На азбуке морзе своих зубов я к вам взываю, профессор попов, и к вам, господин маркони, в к о м , я свой привет пошлю с голубком. Как пиво, пространство бежит по усам, пускай дирижабли и линдберг сам не покидают большой ангар. Хватит и крыльев, поющих: "карр". Я счет потерял облакам и дням. Хрусталик не верит теперь огням. И разум шепчет, как верный страж, когда я вижу огонь: мираж. Прощай, эдисон, повредивший ночь. Прощай, фарадей, архимед и проч. Я тьму вытесняю посредством свеч, как море - трехмачтовик, давший течь. (И может сегодня в последний раз мы, конюх, сражаемся в преферанс, и пулю чертишь пером ты вновь, которым я некогда пел любовь.)
Пропорот бок, и залив глубок. Никто не виновен: наш лоцман - бог. И только ему мы должны внимать. А воля к спасенью - смиренья мать. И вот я грустный вчиняю иск тебе, преподобный отец франциск: узрев пробоину, как автомат, я тотчас решил, что сие - стигмат.
Но, можно сказать, начался прилив, и тут раскрылся простой секрет: то, что годится в краю олив, на севере дальнем приносит вред. И, право, не нужен сверхзоркий цейсс. Я вижу, что я проиграл процесс гораздо стремительней, чем иной язычник, желающий спать с женой. Вода, как я вижу, уже по грудь, и я отплываю в последний путь. И, так как не станет никто провожать, хотелось бы несколько рук пожать.
Доктор фрейд, покидаю вас, сумевшего (где-то вне нас) на глаз над речкой души перекинуть мост,
адье, утверждавший "терять, ей-ей, нечего, кроме своих цепей". И совести, если на то пошло. Правда твоя, старина шарло. Еще обладатель брады густой, ваше сиятельство, граф толстой, любитель касаться ногой травы, я вас покидаю. И вы правы. Прощайте, альберт эйнштейн, мудрец.
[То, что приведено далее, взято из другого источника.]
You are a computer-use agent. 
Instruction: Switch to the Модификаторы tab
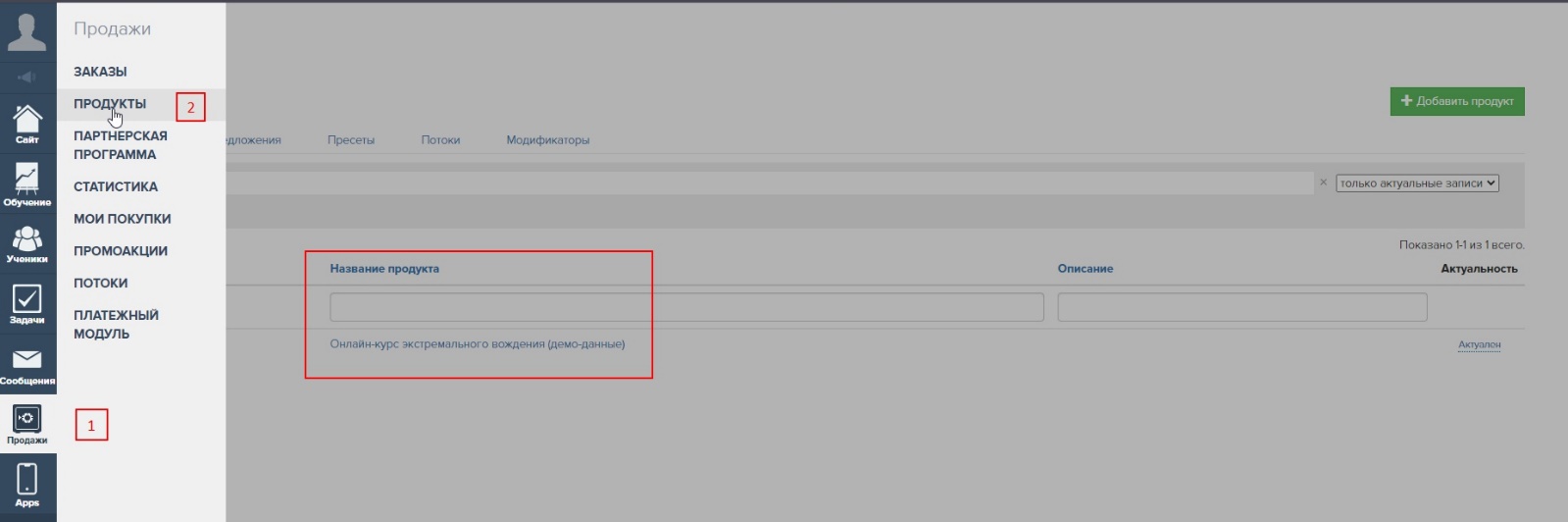[547, 140]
Ваш не успев осмотреть дворец, в вашей державе слагаю скит:
время - волна, а пространство - кит.
Природа сама и ее щедрот сыщики: ньютон, бойль-марриот, кеплер, поднявший свой лик к луне, вы, полагаю, приснились мне. Мендель в банке и дарвин с костьми макак, отношенья мои с людьми, их возраженья, зима, весна, август и май - персонажи сна.
Снился мне холод и снился жар; снился квадрат мне и снился шар, щебет синицы и шелест трав. И снилось мне часто, что я неправ. Снился мне мрак и на волнах блик. Собственный часто мне снился лик. Снилось мне также, что лошадь ржет. Но смерть - это зеркало, что не лжет. Когда я умру, а сказать точней: когда я проснусь , когда скучней на первых порах мне придется там, должно быть, виденья, я вам воздам. А впрочем, даже такая речь признак того, что хочу сберечь тени; того, что еще люблю признак того, что я крепко сплю.
Итак, возвращая язык и взгляд к барашкам на семьдесят строк назад, чтоб как-то их с пастухом связать; вернувшись на палубу, так сказать, я вижу, собственно, только нос и снег, что ундине уста занес и нежный бюст превратил в сугроб. Сейчас мы исчезнем, пловучий гроб. И вот, отправляясь навек на дно, хотелось бы твердо мне знать одно, поскольку я не вернусь домой: куда указуешь ты, вектор мой?